§ **REQUIREMENT**: Update the rows from the line with "Open the '2." to the line with "Image resolution: width=909" by replacing "track" with "monitor" and leaving everything else unchanged. Omit the pictures from your answer.

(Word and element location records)
'''
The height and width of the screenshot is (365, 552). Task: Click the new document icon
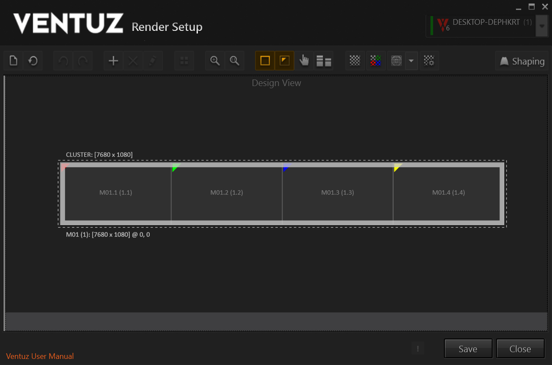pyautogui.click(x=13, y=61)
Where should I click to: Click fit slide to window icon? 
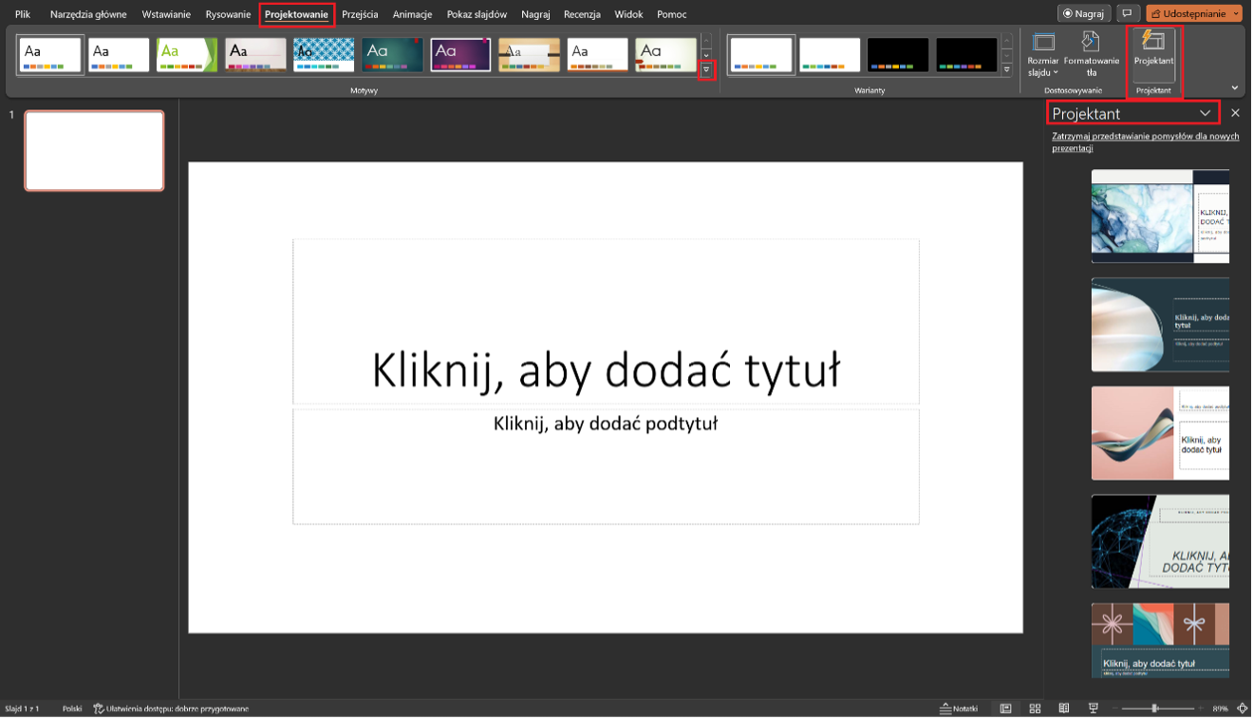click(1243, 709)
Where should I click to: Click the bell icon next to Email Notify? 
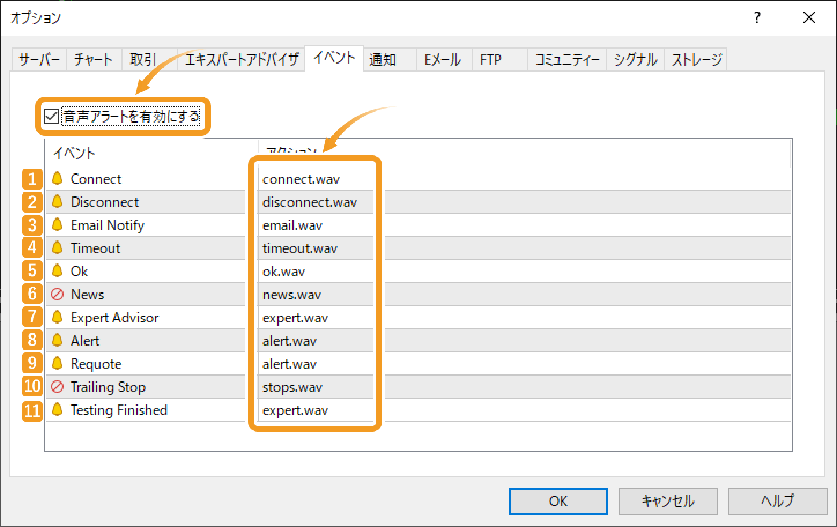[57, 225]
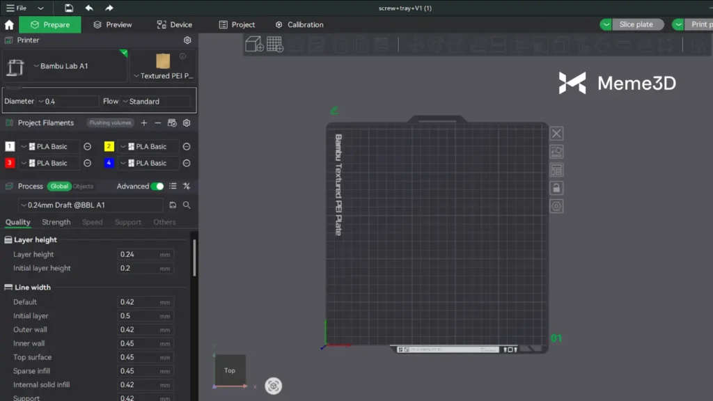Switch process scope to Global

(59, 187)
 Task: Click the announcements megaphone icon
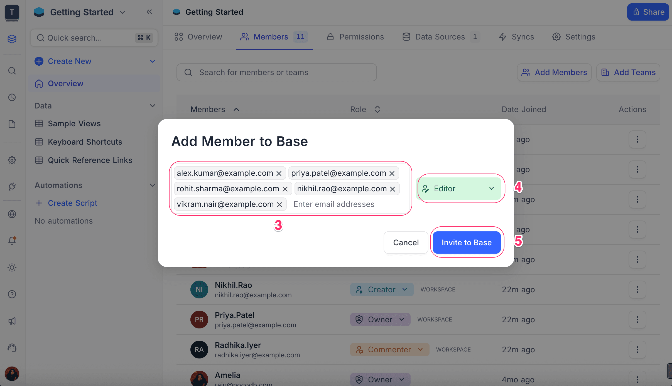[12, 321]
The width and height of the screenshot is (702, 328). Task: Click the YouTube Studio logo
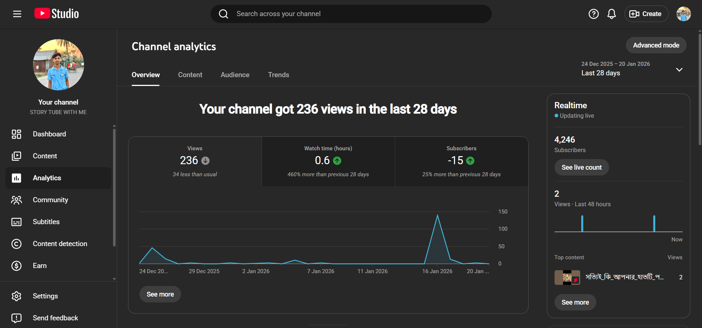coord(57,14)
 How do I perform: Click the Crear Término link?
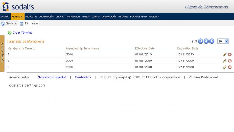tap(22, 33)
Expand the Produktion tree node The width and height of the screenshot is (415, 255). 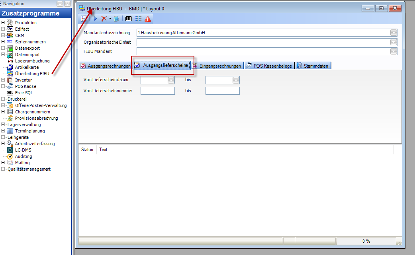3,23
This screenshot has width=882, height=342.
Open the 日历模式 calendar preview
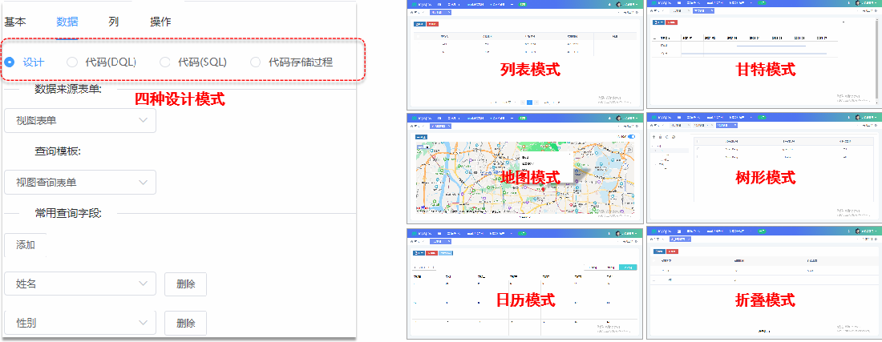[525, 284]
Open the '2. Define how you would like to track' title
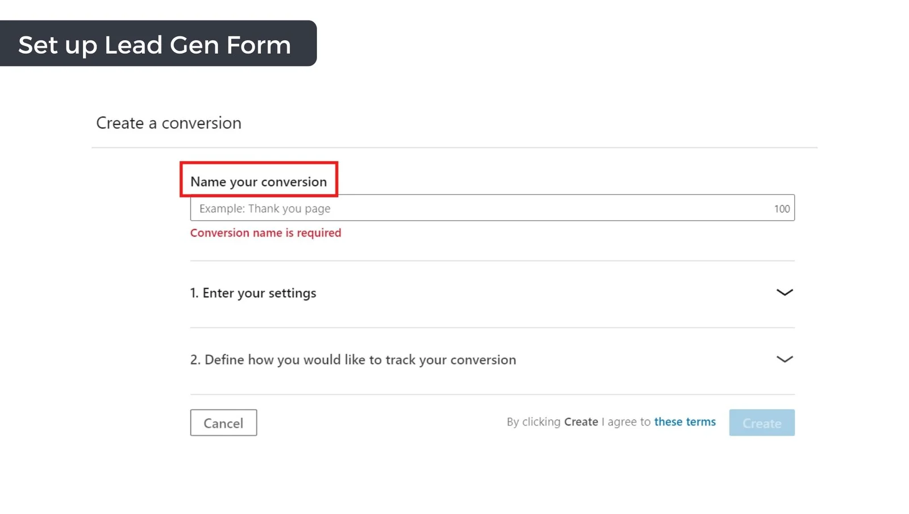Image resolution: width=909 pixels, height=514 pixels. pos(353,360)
'''
'''
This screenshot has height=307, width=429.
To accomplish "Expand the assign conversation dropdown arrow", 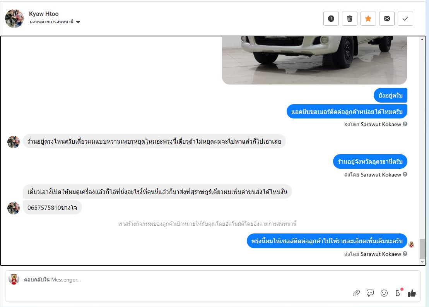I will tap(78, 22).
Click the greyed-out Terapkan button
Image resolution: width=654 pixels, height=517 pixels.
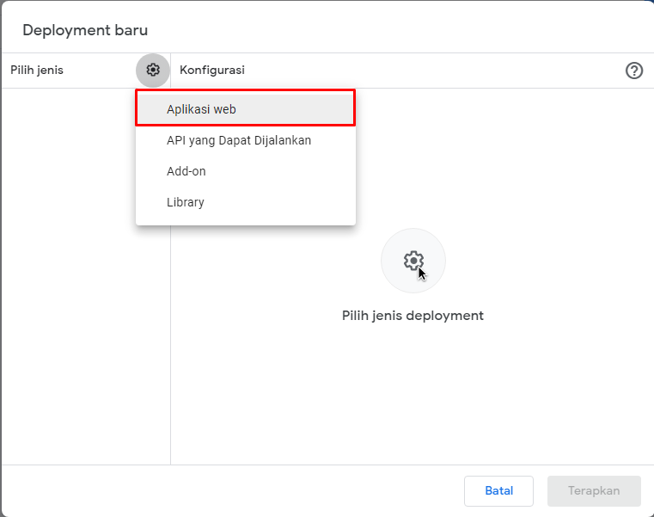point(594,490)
'''
§ **ANSWER BELOW**:
Open the '2. Define how you would like to monitor' title
Image resolution: width=909 pixels, height=514 pixels. pos(353,360)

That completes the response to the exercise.